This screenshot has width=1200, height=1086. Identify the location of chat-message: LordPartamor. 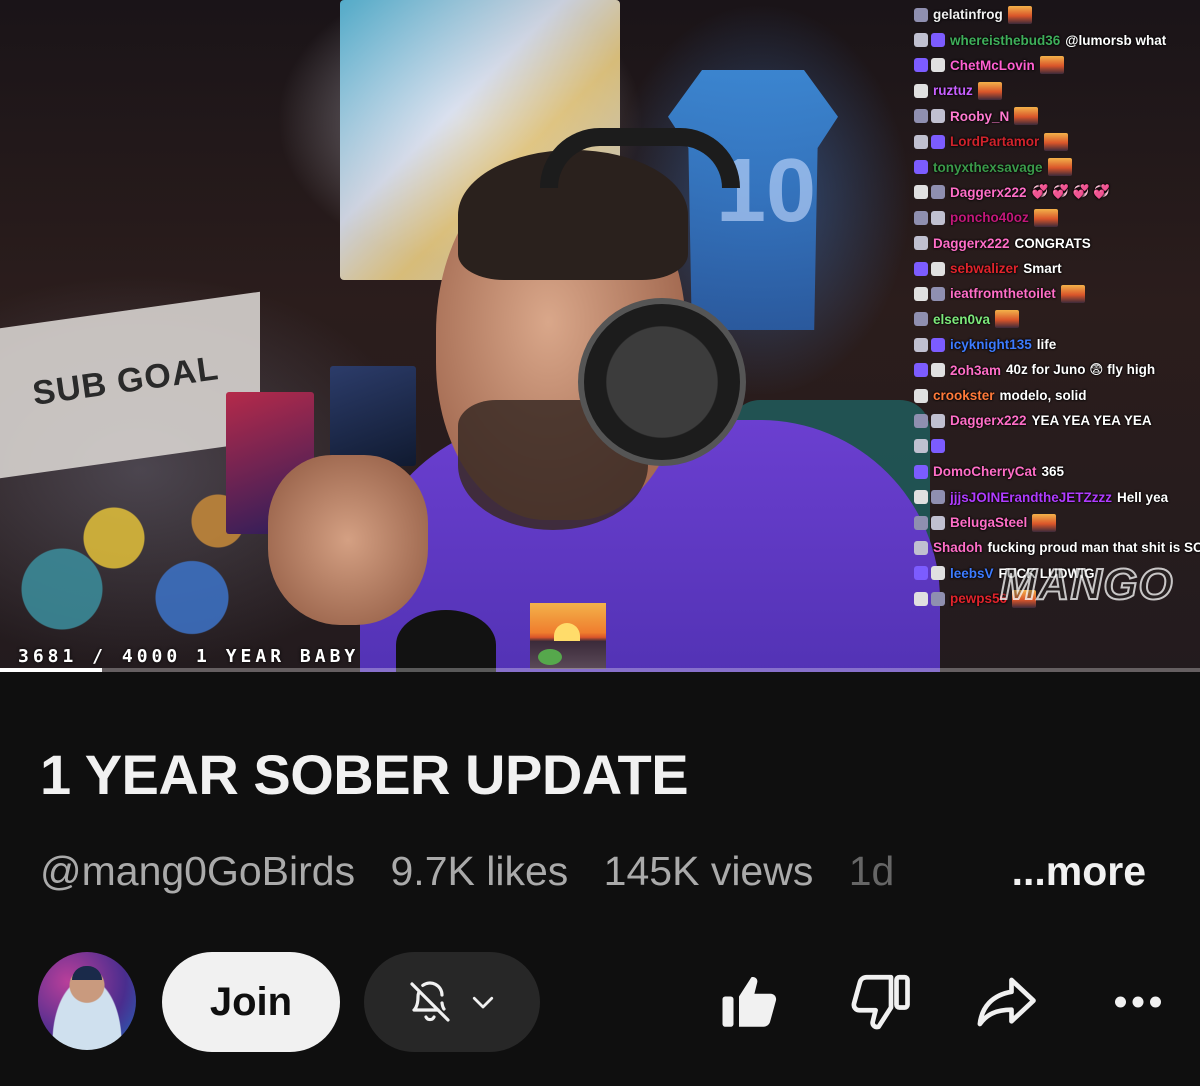
(1057, 142).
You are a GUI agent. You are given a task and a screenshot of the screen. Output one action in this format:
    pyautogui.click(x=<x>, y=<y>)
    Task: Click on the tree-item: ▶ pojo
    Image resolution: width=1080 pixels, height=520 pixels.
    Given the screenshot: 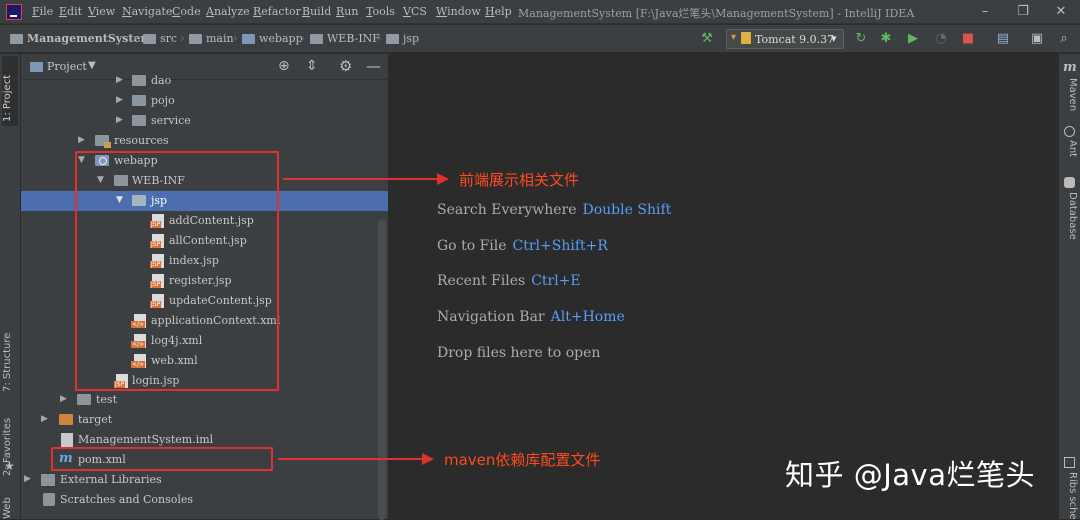 What is the action you would take?
    pyautogui.click(x=204, y=101)
    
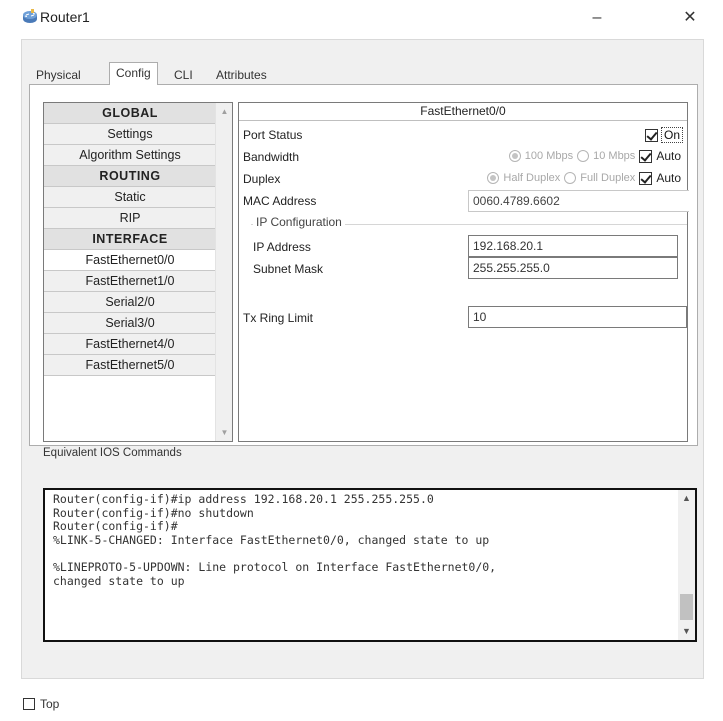 Image resolution: width=723 pixels, height=721 pixels. Describe the element at coordinates (463, 112) in the screenshot. I see `interface-title: FastEthernet0/0` at that location.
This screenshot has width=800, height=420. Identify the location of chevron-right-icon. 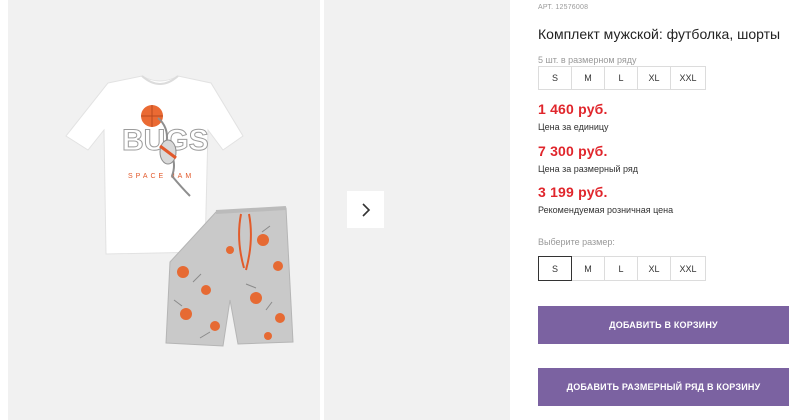
(366, 210).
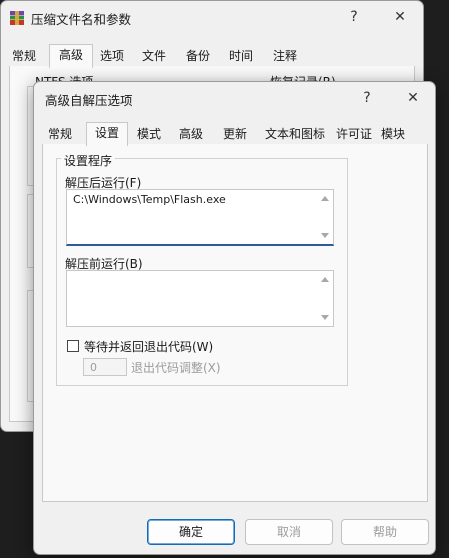 Image resolution: width=449 pixels, height=558 pixels. Describe the element at coordinates (385, 532) in the screenshot. I see `help-button: 帮助` at that location.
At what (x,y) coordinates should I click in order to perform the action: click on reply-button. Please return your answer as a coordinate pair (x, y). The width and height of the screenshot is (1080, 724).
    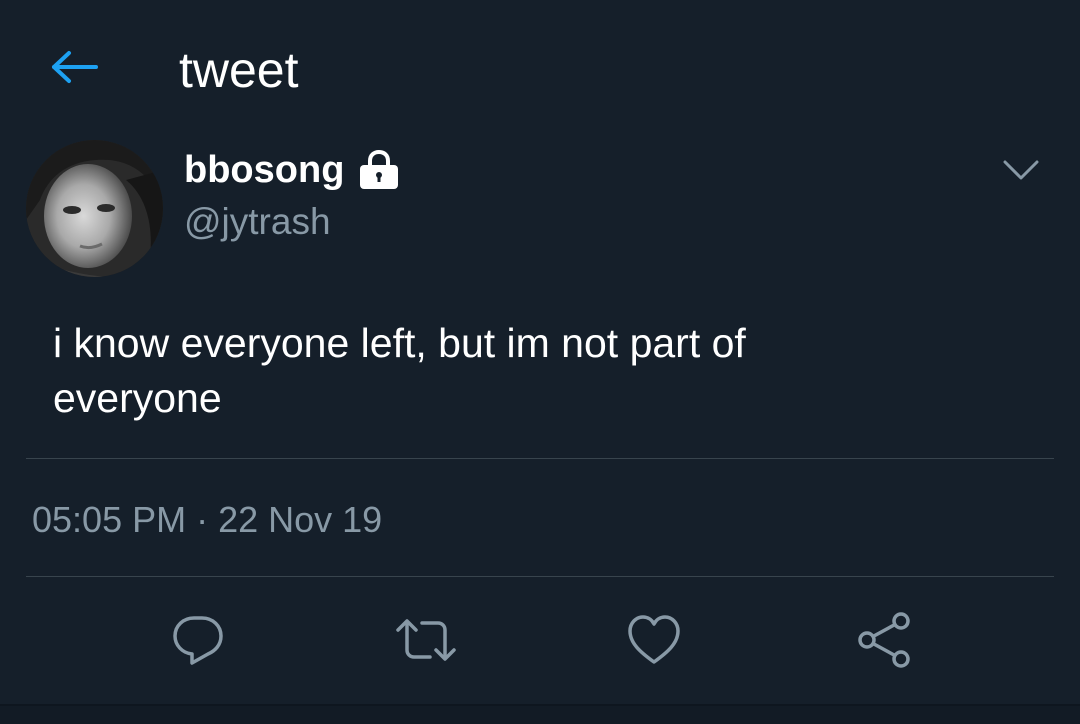
    Looking at the image, I should click on (198, 642).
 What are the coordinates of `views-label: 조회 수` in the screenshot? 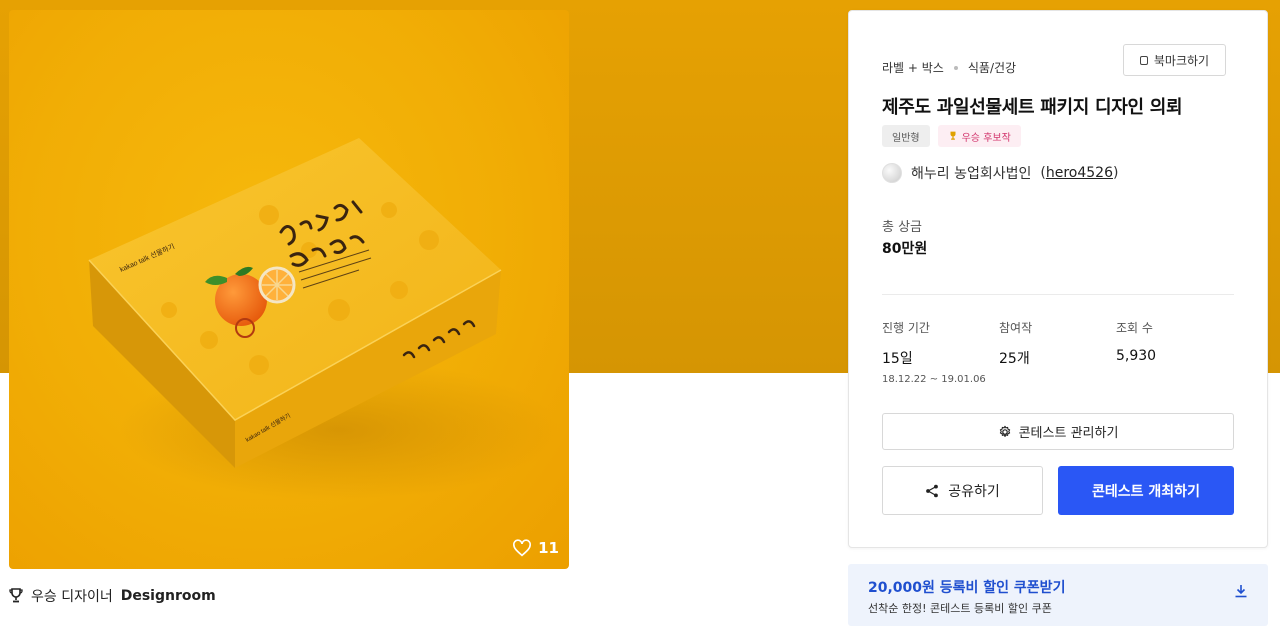 It's located at (1134, 328).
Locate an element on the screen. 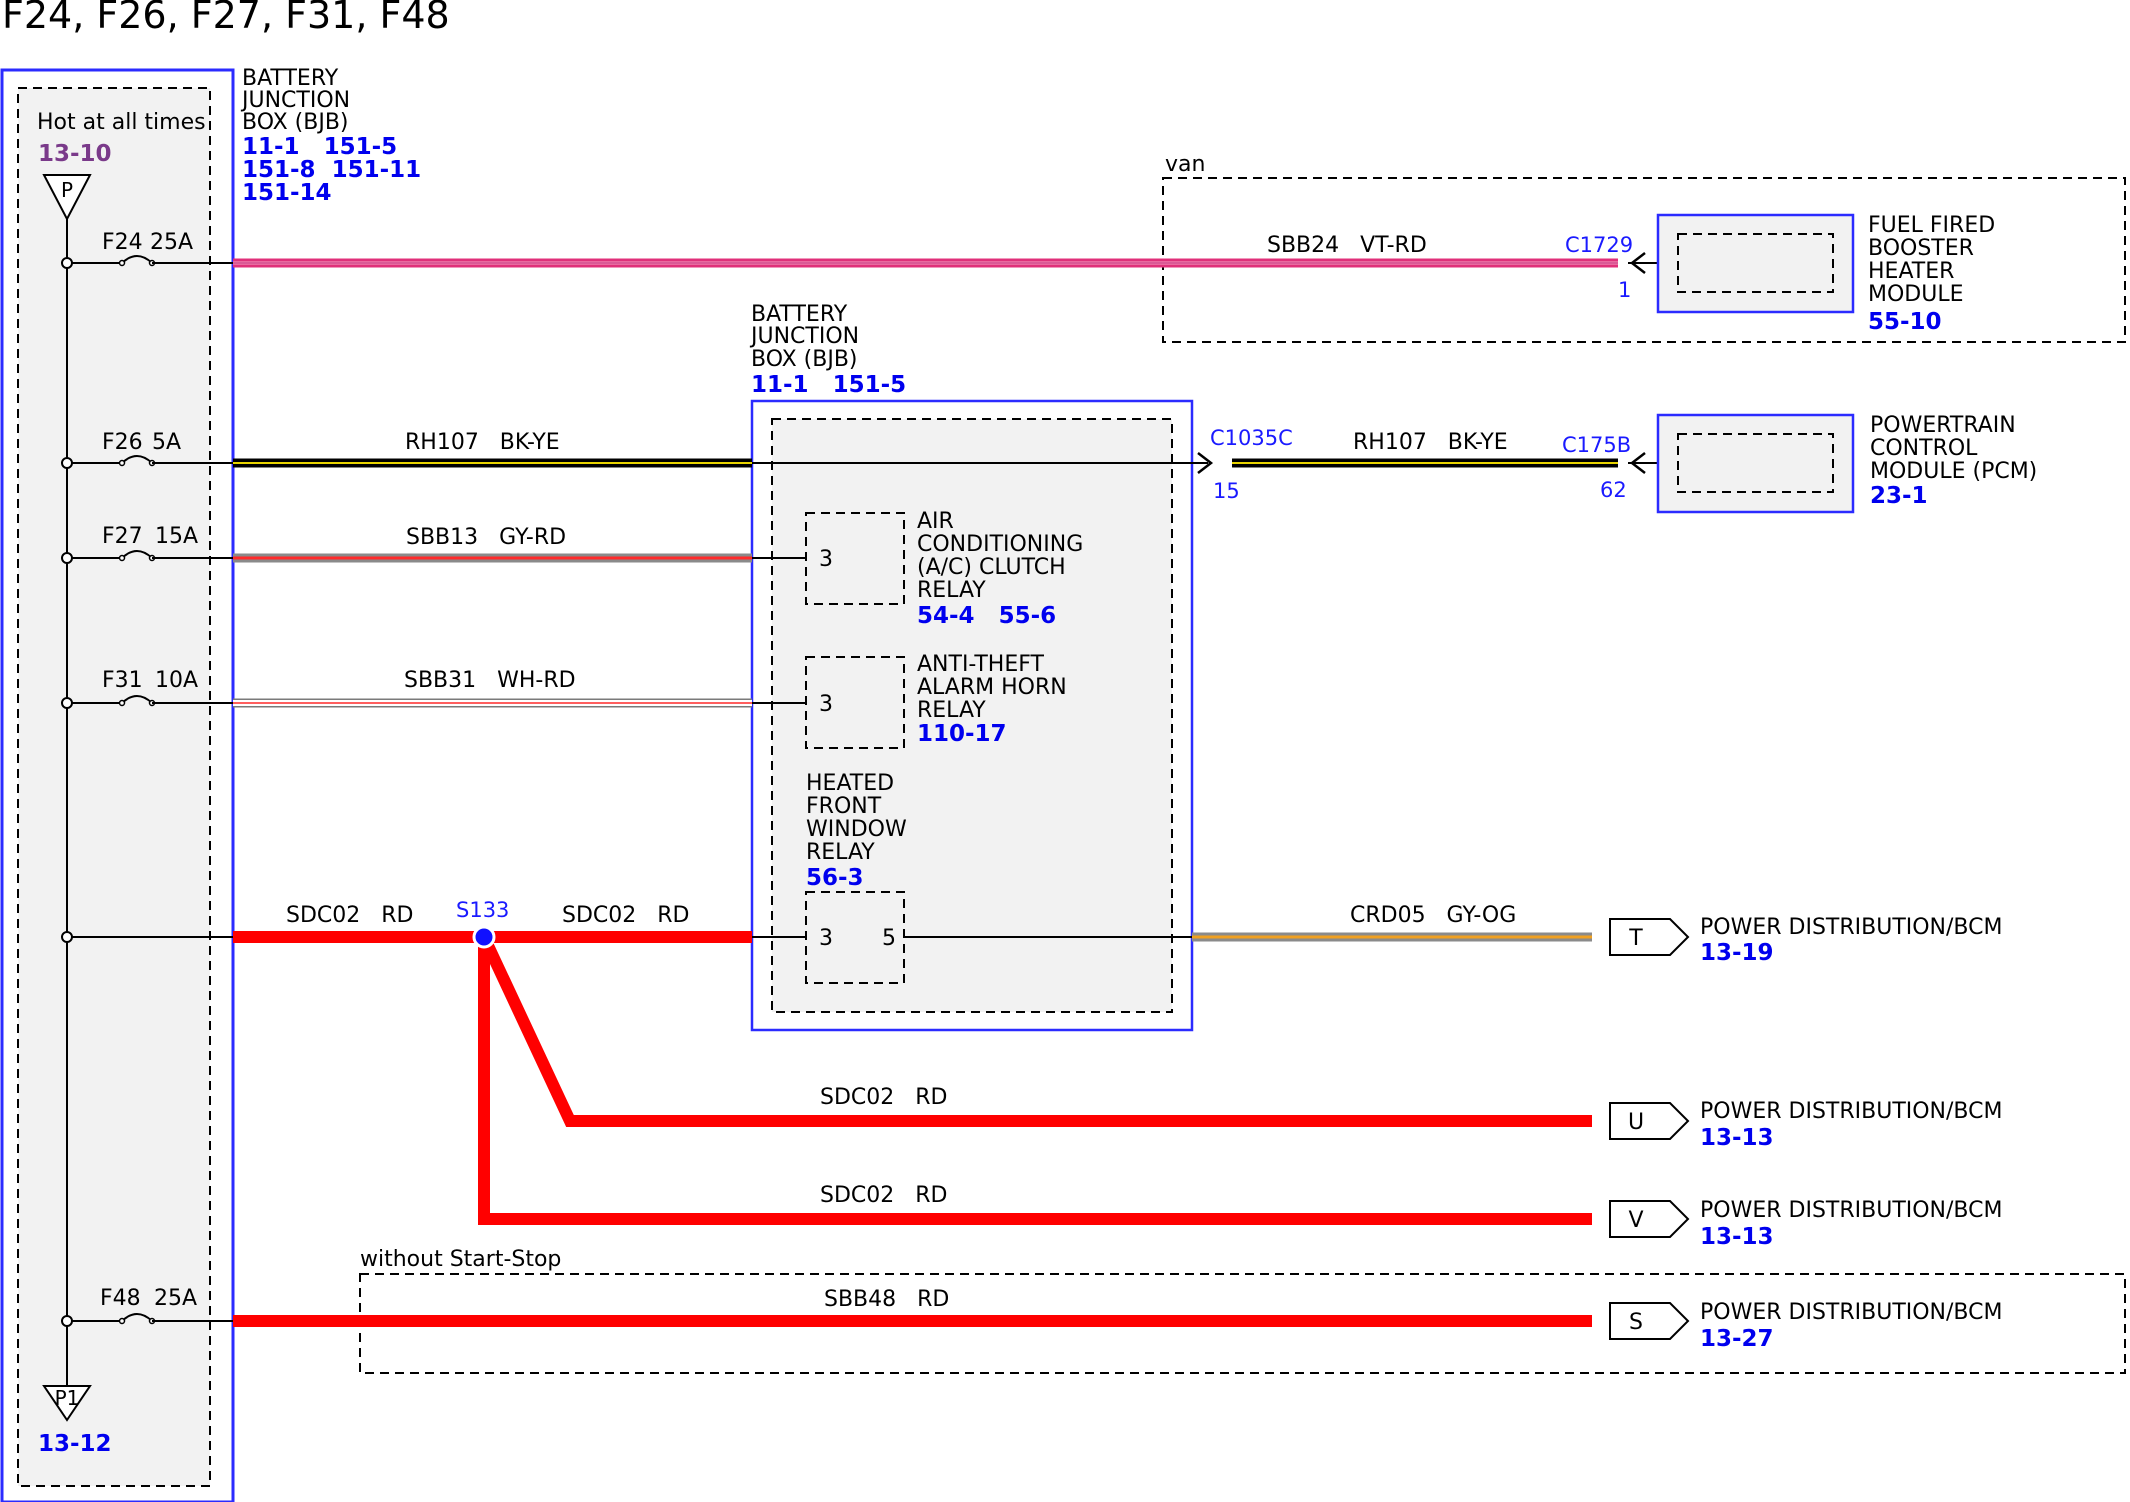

What the task requires :: Reproduce the lines above verbatim, beginning with the line containing "This screenshot has width=800, height=420." and ending with the line containing "Image resolution: width=449", both included. Leave the pictures out.

Expected output ::
This screenshot has width=800, height=420. Identify the location of chevron-right-icon. 
(366, 210).
 Image resolution: width=449 pixels, height=558 pixels. Describe the element at coordinates (385, 532) in the screenshot. I see `help-button: 帮助` at that location.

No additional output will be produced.